Baptista Jr descreveu ao relator, ministro Alexandre de Moraes, que foi ficando “desconfortável” com as reuniões marcadas pelo ex-presidente com o ministro da Defesa e os chefes das Forças Armadas no Alvorada após as eleições de 2022. Narrou que esteve pelo menos cinco vezes no Palácio da Alvorada em novembro, após Jair Bolsonaro perder as eleições para Lula, mas foi sentindo que o tom dos debates sobre estado de sítio, defesa ou decreto para Garantia da Lei e Ordem (GLO) caminhava para impedir a assunção de Luiz Inácio Lula da Silva à Presidência da República e não para manter a ordem de um país dividido, com ameaça de racionamento por greve de caminhoneiro e acampados em portas de quartéis.
“Eu tenho muito respeito pelo presidente [refere-se a Bolsonaro], mas eu tinha um ponto de corte: 1º de janeiro”, disse o tenente-brigadeiro ao dizer que negou-se ao golpe. Baptista Jr disse que, na reunião do dia 14 de novembro de 2022, o ex-ministro da defesa Paulo Sérgio apresentou a minuta golpista. O militar descreveu com precisão que, ao chegar no Alvorada, Garnier estava de costas, Paulo Sérgio, de lado e Freire Gomes, de frente. Assim que começou a reunião, Paulo Sérgio disse: “trouxe um documento para vocês verem”. O documento estava na mesa e dentro de um plástico. Ele perguntou se o texto previa a não assunção do presidente eleito e recebeu um silêncio como resposta, o que interpretou com um sinal positivo. Na sequência, o militar disse: “Não admito sequer receber esse documento, levantei e fui embora”.
O militar disse que depois que se opôs à minuta golpista sofreu pressões e ataques contra ele e a família e que a fonte dos ataques era o general Braga Netto e toda a situação foi “difícil”. Ressaltou que foi chamado de “melancia” [em referência a ser vermelho, cor associada ao PT, por dentro]. “Eu fui muito firme, minhas convicções não seriam (e não serão) atingidas por esse tipo de ataque. Era uma tentativa infrutífera de tentar me desviar do caminho certo”
O ex-chefe da FAB disse que um dos incômodos com os rumos das conversas no Alvorada veio quando foi aventada a possibilidade da prisão do ministro Alexandre de Moraes, do STF. “No brainstorm das reuniões isso ocorreu [possibilidade de prisão de autoridades públicas]”, afirmou a Gonet. Ele disse que durante a reunião trabalharam com a hipótese de um habeas corpus a Moraes dado pelo STF, e foi questionado se não teriam que prender os outros 10 membros da Corte.
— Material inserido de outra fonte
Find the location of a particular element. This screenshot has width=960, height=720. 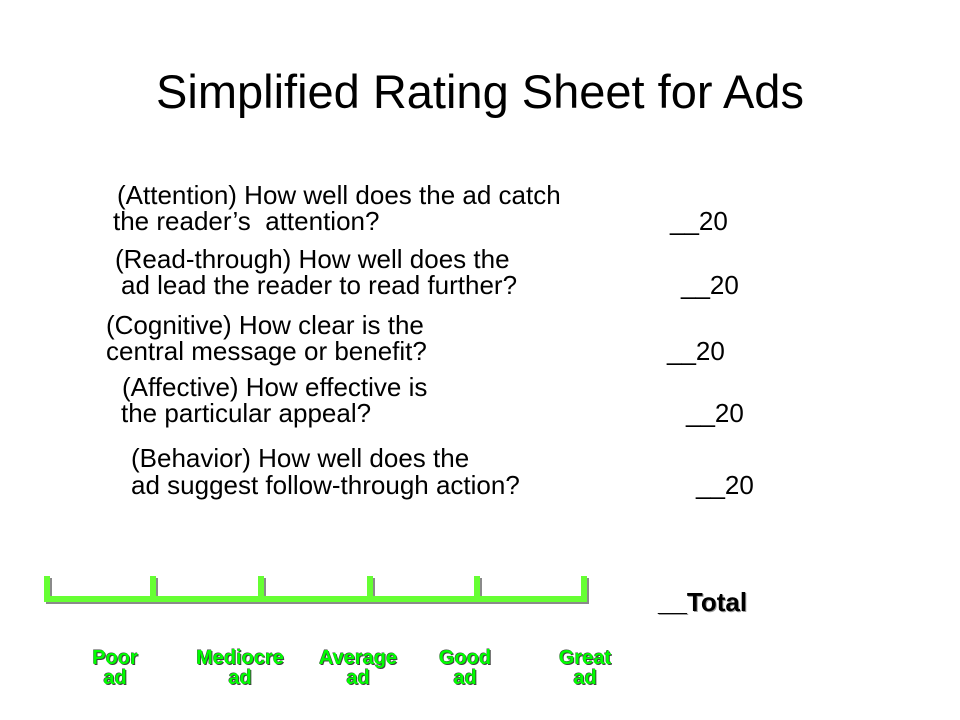

scale-label-great-line2: ad is located at coordinates (585, 678).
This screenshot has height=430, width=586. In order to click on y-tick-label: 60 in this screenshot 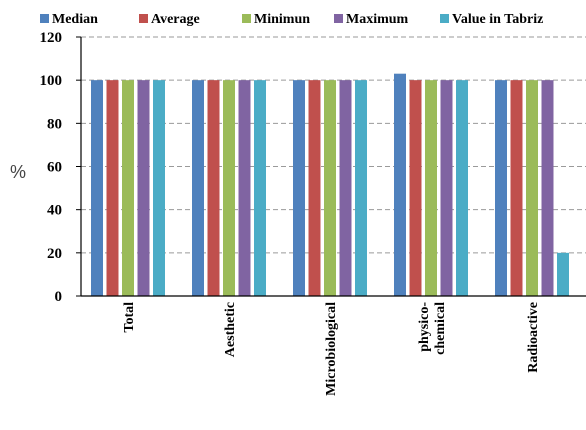, I will do `click(54, 168)`.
Outro ponto de desconforto veio quando Bolsonaro disse na porta do Alvorada que teria apoio das Forças Armadas frente a medidas necessárias para manter a ordem no Brasil.
Sobre o relatório das urnas, Baptista Jr disse que sempre houve a convicção de que não havia fraudes nas urnas eletrônicas dentro das Forças Armadas e que Bolsonaro sabia dessa informação. O militar disse que a única retificação que faria em relação ao seu depoimento na PF é que Anderson Torres não participou das reuniões com o presidente e os comandantes das Forças Armadas.
Baptista Junior é testemunha de acusação e de alguns réus na ação sobre o núcleo um da trama golpista, em que Bolsonaro é um dos réus. A PGR denuncia o ex-presidente por liderar uma trama golpista para se manter no poder.